Arc (NetGalley) Review: The Centurion By Ken Gire

centurion.jpg
Depicting the hero’s journey while accounting for both spirituality and physical hardships

Product Details:

  • Paperback: 368 pages
  • Publisher: River North (February 2, 2016)
  • Language: English
  • ISBN-10: 080240894X
  • ISBN-13: 978-0802408945
  • Product Dimensions: 5.5 x 0.8 x 8.5 inches
  • Shipping Weight: 10.4 ounces

Synopsis:

An ambitious Roman soldier. A stunning crucifixion. An unlikely romance. A long war and a chance reunion—the moving parts that make The Centurion a gripping story of love, duty, and sacrifice.

Lucius has always dreamed of military conquest and Roman glory. Little does he know how a routine crucifixion will change him forever.

Curious about this “King of the Jews,” Lucius seeks out His followers and falls for one Mary Magdalene. But all is interrupted when Lucius is called to lead military campaigns. There the hardships of war, year after year, wear him down to nearly nothing.

When Lucius finally returns to Rome, the city has lost its allure. A chance encounter tests his allegiances, and he must decide who he is, what is real, and what is worth dying for.

This work of historical fiction includes an extensive annotated list of sources.

Review:

As far as books about the Roman SPQR legion go, this one is enjoyable. Chances are the prospective reader would have played video games such as Rome: Total War, or even Ryse: Son of Rome and know a little about the Roman Empire. If not, not to worry! John Green has a crash course for world history on Khan Academy, however, the book is self explanatory so background research on the setting isn’t a must.

Readers fear not, Anthony & Cleopatra bears some similarity to this book in the sense that both asks the question: Should Love be Prioritized Over Duty?

We all know how that turned out for Prince Paris who chose Helen over Troy and Anthony who picked Cleopatra over a solid share in the Roman triumvirate. How will things go for a haggard Lucius who the war has been anything but kind to?

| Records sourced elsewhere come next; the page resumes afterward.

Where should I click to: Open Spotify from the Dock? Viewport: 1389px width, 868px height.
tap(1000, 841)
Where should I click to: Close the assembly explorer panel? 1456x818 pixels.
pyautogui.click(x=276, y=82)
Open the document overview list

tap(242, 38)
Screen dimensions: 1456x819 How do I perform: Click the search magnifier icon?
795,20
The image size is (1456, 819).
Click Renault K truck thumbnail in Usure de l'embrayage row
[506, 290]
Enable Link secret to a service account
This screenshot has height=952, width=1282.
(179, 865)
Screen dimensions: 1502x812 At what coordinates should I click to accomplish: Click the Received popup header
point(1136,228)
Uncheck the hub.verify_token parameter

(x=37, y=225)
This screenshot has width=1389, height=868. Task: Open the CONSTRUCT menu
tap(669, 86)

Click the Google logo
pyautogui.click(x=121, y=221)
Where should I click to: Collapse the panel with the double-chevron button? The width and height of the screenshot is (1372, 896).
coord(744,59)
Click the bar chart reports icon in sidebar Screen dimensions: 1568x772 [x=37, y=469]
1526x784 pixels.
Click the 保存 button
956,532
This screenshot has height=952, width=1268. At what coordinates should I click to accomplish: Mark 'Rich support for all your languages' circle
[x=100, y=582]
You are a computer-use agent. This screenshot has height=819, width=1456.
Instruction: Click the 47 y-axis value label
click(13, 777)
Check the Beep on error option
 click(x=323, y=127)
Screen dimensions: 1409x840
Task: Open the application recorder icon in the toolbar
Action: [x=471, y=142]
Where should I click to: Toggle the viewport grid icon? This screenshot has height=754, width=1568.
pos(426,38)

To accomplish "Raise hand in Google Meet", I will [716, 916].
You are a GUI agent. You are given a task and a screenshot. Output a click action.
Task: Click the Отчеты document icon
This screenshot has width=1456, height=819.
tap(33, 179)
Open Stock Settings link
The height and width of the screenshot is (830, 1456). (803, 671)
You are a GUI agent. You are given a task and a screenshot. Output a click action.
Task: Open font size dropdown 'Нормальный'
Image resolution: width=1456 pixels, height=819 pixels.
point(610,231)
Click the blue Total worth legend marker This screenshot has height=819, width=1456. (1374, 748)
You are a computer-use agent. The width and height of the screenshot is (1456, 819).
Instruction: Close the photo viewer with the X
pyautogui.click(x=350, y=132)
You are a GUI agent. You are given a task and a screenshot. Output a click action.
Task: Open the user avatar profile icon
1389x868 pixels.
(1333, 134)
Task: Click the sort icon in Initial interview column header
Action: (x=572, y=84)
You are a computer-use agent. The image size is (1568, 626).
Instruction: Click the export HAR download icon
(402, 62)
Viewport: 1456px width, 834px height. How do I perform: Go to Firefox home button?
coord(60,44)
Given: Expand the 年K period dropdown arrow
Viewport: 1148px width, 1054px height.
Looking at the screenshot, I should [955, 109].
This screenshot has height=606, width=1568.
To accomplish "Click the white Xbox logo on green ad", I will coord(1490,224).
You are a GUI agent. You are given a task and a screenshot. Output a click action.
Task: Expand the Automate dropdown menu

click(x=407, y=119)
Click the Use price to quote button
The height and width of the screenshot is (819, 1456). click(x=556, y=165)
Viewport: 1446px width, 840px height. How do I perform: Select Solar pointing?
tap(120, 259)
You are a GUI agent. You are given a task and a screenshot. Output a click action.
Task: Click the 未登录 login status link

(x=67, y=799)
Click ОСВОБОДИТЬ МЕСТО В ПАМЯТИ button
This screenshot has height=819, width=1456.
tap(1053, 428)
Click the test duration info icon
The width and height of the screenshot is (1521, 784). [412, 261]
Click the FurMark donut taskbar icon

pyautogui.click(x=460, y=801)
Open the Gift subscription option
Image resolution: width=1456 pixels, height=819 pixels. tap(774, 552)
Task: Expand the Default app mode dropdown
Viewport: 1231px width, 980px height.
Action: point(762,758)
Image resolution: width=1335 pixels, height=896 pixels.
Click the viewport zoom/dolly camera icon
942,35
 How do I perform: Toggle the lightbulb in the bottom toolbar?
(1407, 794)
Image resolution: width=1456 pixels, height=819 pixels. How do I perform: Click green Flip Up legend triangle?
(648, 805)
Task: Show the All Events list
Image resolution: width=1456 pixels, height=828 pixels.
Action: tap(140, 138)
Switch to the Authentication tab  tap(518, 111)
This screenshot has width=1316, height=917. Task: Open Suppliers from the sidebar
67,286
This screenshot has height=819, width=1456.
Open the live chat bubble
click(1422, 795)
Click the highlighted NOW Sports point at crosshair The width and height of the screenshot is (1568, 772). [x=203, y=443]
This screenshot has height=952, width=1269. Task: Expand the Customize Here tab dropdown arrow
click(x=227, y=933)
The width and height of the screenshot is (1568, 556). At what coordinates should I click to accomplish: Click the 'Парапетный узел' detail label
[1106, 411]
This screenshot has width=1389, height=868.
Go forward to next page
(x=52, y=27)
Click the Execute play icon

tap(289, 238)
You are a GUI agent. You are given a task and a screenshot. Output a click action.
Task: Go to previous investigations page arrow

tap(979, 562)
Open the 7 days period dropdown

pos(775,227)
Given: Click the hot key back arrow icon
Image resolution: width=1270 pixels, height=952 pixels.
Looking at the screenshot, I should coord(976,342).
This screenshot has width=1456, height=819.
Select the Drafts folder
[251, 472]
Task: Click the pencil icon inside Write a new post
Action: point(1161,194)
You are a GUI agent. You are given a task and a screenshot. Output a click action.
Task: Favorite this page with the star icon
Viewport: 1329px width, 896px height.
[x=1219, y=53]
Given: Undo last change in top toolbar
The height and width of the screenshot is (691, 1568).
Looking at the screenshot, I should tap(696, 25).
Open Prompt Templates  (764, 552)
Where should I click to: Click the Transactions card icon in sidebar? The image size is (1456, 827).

Ken Gire has blended history with fiction like many before him and made it an delightful read. It’s the ‘Age of Empires’, ‘Rise Of Nations’ or ‘Assassin’s Creed’ of books. Do yourself a favor and make some time for it.

Rating:

4 star.jpg

Disclaimer:

I received this book free of cost from the publisher through the NetGalley review program. I was not required to write a positive review. The opinions I have expressed are my own. I am disclosing this in accordance with the Federal Trade Commission’s 16 CFR, Part 255 “Guides Concerning the Use of Endorsements and Testimonials in Advertising.”